STATED GOAL 1 —
According to the articles of incorporation, how many shares of capital stock may the corporation issue?

** begin TEXT SHOWN **

The undersigned, in order to form a corporation for the purpose hereinafter stated, under and pursuant to the provisions of the Florida Business Corporation Act, hereby certifies that:
1. Name. The name of the corporation shall be UCDP Finance, Inc.
2. Principal Office. The principal place of business and the mailing address of the corporation are 1000 Universal Studios Plaza, Orlando, Florida 32819.
3. Purpose. The purpose for which the corporation is organized is to engage in any lawful act or activity for which corporations may be organized under the Florida Business Corporation Act.
4. Shares. The total number of shares of capital stock that this corporation is authorized to issue is 1,000 shares of common stock, without par value.
5. Registered Agent. The name and street address of the registered agent in the State of Florida are CT Corporation System, 1200 South Pine Island Road Plantation, FL 33324.

** end TEXT SHOWN **

STATED GOAL 2 —
Please reproduce the rows verbatim, from the line with "Image resolution: width=906" up to and including the line with "Looking at the screenshot, I should [247, 190].".

** begin EXERCISE INPUT **

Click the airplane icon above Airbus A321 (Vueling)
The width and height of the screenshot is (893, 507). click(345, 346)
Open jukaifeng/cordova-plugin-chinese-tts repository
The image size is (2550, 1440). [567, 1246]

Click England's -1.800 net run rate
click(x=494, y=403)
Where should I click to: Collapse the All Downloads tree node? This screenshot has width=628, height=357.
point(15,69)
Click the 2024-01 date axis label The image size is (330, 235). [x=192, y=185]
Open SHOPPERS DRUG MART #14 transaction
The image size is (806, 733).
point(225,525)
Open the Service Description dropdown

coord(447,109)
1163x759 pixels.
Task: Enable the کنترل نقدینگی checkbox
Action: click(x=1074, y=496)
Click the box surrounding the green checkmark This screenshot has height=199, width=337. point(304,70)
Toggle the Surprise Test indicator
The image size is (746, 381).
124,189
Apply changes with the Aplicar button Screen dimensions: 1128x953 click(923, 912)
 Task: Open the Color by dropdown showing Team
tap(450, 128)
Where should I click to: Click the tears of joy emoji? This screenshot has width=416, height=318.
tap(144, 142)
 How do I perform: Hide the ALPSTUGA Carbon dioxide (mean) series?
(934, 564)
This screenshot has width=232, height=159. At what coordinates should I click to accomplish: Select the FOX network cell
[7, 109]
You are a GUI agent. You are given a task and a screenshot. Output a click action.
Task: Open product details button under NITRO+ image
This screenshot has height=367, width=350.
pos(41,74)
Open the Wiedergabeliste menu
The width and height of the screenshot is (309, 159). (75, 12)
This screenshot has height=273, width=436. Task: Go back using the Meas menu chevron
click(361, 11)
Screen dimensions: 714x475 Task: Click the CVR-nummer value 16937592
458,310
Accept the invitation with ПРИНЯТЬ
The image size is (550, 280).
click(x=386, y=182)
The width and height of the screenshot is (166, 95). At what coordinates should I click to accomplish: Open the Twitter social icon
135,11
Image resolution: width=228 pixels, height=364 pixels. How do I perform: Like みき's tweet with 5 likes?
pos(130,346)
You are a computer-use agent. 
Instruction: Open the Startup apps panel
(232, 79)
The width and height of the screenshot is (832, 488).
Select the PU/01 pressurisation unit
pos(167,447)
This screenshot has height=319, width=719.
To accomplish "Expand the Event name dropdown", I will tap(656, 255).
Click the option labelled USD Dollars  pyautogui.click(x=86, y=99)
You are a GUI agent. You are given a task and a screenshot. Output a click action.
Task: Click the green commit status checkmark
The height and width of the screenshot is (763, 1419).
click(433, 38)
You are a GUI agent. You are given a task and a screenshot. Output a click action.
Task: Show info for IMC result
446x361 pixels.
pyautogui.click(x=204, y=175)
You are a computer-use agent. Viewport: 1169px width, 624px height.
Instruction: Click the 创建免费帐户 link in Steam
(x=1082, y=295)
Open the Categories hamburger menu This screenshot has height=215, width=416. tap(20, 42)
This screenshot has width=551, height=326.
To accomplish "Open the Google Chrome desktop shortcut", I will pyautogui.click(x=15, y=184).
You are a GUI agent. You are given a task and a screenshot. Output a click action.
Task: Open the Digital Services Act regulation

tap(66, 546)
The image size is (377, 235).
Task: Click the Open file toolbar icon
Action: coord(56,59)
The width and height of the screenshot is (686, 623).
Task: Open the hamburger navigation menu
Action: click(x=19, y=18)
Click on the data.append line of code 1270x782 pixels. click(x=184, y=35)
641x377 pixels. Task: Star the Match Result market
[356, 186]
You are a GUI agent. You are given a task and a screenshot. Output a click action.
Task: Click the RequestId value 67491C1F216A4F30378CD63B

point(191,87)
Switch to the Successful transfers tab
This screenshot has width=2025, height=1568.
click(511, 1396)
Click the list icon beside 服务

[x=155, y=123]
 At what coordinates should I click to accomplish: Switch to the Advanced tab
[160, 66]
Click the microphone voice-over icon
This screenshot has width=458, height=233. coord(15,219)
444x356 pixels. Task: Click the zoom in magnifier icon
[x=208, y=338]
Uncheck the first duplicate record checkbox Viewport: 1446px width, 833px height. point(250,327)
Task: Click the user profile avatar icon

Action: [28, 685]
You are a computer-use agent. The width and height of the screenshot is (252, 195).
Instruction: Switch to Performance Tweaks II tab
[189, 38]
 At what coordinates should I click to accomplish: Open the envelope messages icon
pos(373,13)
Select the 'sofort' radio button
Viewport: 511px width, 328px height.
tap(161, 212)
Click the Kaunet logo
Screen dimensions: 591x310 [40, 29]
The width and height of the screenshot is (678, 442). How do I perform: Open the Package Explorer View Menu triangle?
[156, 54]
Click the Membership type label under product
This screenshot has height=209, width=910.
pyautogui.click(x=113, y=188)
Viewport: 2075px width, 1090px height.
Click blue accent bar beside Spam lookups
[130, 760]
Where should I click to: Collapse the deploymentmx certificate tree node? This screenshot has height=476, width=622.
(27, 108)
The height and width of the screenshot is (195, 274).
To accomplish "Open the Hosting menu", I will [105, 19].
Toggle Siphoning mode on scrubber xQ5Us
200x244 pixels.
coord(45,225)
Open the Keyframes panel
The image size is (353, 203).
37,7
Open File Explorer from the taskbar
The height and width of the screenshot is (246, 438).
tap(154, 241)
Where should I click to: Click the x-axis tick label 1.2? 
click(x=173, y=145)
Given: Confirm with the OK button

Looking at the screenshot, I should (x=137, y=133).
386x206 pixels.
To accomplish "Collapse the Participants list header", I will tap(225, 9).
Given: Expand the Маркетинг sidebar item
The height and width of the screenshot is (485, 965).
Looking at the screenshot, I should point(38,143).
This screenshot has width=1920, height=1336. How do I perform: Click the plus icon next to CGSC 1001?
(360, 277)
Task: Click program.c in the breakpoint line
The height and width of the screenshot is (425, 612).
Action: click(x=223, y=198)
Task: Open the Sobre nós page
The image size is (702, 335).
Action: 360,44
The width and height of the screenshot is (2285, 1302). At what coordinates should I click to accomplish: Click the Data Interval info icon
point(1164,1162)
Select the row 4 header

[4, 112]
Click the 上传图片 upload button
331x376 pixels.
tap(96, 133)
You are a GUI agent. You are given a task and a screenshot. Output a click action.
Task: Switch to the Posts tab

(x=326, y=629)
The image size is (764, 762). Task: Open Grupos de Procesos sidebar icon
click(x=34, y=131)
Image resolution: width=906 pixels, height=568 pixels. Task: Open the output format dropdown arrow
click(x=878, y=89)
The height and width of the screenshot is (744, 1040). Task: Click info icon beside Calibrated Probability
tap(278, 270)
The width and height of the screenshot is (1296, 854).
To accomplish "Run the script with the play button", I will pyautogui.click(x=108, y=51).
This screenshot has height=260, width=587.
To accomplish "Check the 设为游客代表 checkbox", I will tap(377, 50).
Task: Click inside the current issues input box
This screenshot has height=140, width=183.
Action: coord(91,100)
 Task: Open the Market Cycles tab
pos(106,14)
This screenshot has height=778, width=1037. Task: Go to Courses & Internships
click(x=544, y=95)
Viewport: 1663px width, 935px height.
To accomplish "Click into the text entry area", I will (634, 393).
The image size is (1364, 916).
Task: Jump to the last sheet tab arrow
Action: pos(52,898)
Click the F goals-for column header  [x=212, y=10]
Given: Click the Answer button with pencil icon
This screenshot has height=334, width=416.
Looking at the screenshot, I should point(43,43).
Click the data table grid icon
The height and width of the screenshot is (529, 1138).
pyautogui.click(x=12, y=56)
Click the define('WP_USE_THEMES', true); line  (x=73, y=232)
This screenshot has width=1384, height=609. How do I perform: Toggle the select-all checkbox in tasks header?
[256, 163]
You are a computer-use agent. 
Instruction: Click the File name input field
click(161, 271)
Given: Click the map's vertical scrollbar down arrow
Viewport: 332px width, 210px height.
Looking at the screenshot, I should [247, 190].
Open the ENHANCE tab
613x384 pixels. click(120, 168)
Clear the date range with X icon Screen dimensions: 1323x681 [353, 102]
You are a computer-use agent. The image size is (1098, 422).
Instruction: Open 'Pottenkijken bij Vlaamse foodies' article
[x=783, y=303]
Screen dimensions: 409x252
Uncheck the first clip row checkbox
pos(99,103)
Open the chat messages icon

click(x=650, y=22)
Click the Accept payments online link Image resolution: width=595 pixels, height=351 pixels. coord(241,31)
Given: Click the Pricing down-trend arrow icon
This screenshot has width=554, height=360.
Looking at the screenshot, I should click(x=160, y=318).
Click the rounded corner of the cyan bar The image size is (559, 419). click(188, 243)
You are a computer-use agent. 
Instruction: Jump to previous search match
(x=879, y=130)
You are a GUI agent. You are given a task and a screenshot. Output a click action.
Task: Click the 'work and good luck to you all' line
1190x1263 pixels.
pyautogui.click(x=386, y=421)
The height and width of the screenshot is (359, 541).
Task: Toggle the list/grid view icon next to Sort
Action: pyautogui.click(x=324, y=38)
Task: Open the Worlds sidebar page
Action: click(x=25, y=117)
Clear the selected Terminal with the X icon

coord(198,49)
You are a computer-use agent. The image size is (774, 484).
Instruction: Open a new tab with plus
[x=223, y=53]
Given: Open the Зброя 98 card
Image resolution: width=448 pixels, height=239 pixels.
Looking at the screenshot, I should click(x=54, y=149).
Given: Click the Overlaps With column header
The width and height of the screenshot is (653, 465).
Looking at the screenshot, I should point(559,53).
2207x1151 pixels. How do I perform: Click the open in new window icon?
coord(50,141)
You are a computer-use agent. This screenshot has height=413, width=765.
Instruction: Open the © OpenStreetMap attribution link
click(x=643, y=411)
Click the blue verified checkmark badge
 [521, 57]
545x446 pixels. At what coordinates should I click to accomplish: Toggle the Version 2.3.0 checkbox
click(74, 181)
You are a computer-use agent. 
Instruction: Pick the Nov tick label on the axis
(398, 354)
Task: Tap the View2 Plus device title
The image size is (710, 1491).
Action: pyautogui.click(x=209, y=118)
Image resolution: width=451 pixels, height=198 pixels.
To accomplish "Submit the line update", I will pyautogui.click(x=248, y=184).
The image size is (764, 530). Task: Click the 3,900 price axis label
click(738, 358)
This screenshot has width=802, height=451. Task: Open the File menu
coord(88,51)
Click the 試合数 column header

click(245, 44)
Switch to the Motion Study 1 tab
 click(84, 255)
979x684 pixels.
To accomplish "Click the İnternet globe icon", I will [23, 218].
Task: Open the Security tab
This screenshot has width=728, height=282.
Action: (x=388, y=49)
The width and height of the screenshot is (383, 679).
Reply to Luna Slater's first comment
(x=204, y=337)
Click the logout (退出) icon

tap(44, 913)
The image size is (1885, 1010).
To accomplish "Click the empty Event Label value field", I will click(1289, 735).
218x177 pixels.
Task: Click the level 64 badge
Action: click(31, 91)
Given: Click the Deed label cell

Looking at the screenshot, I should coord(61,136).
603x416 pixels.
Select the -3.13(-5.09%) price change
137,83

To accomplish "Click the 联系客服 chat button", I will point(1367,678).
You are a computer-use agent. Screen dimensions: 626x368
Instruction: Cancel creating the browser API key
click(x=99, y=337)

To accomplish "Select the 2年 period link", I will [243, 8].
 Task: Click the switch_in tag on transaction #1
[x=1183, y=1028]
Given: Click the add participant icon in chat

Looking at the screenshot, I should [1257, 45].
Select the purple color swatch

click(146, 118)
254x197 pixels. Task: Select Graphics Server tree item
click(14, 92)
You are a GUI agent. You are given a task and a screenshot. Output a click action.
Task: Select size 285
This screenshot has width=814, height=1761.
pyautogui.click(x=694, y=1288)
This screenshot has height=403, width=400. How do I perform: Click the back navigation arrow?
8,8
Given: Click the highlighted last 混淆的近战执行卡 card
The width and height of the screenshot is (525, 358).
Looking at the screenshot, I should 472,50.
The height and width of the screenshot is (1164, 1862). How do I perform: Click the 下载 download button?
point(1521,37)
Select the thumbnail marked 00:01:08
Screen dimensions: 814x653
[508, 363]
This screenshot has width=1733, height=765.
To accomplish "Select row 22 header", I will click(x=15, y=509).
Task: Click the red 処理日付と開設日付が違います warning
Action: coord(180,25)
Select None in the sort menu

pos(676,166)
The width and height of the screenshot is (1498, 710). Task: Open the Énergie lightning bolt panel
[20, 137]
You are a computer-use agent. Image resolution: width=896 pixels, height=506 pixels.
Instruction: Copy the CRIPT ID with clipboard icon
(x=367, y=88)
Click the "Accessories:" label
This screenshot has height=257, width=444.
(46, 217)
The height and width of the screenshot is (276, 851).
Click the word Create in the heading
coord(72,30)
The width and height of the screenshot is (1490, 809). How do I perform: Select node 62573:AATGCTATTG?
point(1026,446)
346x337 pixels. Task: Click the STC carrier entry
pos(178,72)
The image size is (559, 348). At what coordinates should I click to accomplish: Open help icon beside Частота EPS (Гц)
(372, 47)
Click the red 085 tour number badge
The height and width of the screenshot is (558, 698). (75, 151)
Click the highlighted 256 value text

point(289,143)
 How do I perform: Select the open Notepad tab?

** end EXERCISE INPUT **

EXERCISE ANSWER 1 —
1,000 shares of common stock, without par value.

EXERCISE ANSWER 2 —
Image resolution: width=906 pixels, height=568 pixels. Task: Open the output format dropdown arrow
click(x=878, y=89)
The height and width of the screenshot is (744, 1040). Task: Click info icon beside Calibrated Probability
tap(278, 270)
The width and height of the screenshot is (1296, 854).
To accomplish "Run the script with the play button", I will pyautogui.click(x=108, y=51).
This screenshot has height=260, width=587.
To accomplish "Check the 设为游客代表 checkbox", I will tap(377, 50).
Task: Click inside the current issues input box
This screenshot has height=140, width=183.
Action: coord(91,100)
 Task: Open the Market Cycles tab
pos(106,14)
This screenshot has height=778, width=1037. Task: Go to Courses & Internships
click(x=544, y=95)
Viewport: 1663px width, 935px height.
To accomplish "Click into the text entry area", I will (634, 393).
The image size is (1364, 916).
Task: Jump to the last sheet tab arrow
Action: pos(52,898)
Click the F goals-for column header  [x=212, y=10]
Given: Click the Answer button with pencil icon
This screenshot has height=334, width=416.
Looking at the screenshot, I should point(43,43).
Click the data table grid icon
The height and width of the screenshot is (529, 1138).
pyautogui.click(x=12, y=56)
Click the define('WP_USE_THEMES', true); line  (x=73, y=232)
This screenshot has width=1384, height=609. How do I perform: Toggle the select-all checkbox in tasks header?
[256, 163]
You are a computer-use agent. 
Instruction: Click the File name input field
click(161, 271)
Given: Click the map's vertical scrollbar down arrow
Viewport: 332px width, 210px height.
Looking at the screenshot, I should [247, 190].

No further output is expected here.